* EXERCISE BRIEF
Please rewrite the stretch of the records from the line containing "You are a GUI" through the line containing "The width and", replacing "GUI agent" with "desktop assistant" and keeping everything else unchanged.

* EXERCISE INPUT
········
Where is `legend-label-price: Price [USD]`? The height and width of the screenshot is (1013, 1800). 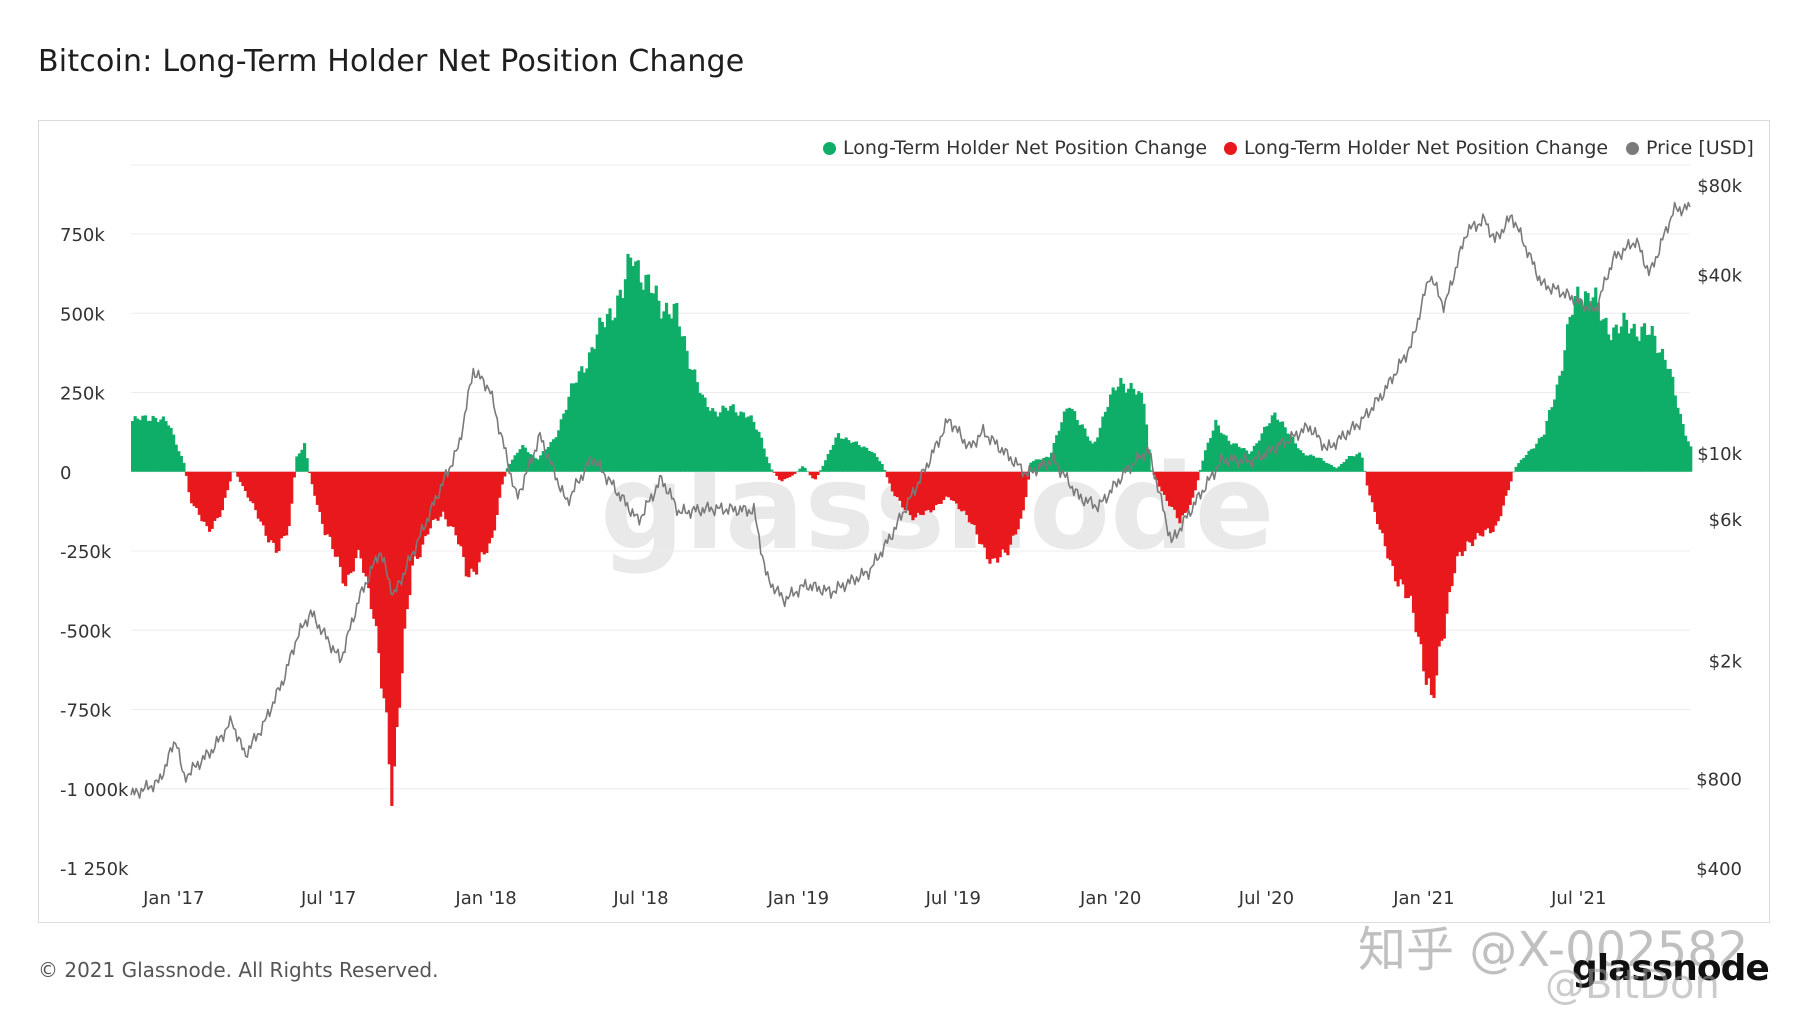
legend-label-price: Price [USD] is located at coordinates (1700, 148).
········
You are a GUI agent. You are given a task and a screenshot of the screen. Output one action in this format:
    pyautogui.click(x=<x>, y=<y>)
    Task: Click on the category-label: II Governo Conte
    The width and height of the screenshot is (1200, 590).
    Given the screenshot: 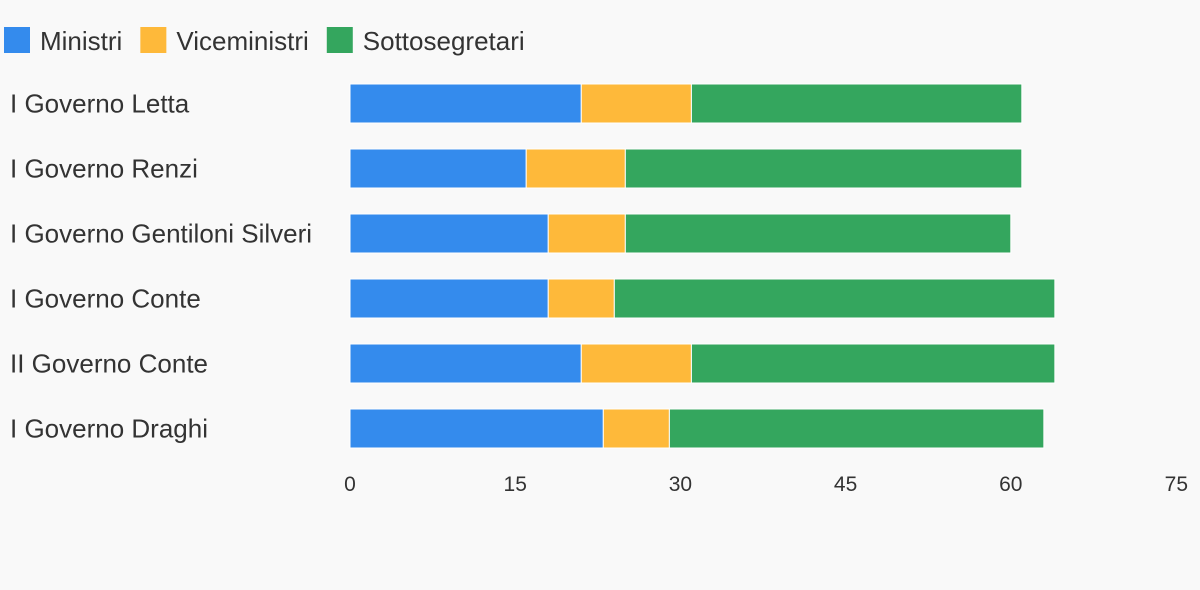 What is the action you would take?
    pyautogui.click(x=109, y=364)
········
* EXERCISE RESULT
You are a desktop assistant. You are given a task and a screenshot of the screen. Output one action in this format:
    pyautogui.click(x=<x>, y=<y>)
    Task: Click on the category-label: II Governo Conte
    The width and height of the screenshot is (1200, 590).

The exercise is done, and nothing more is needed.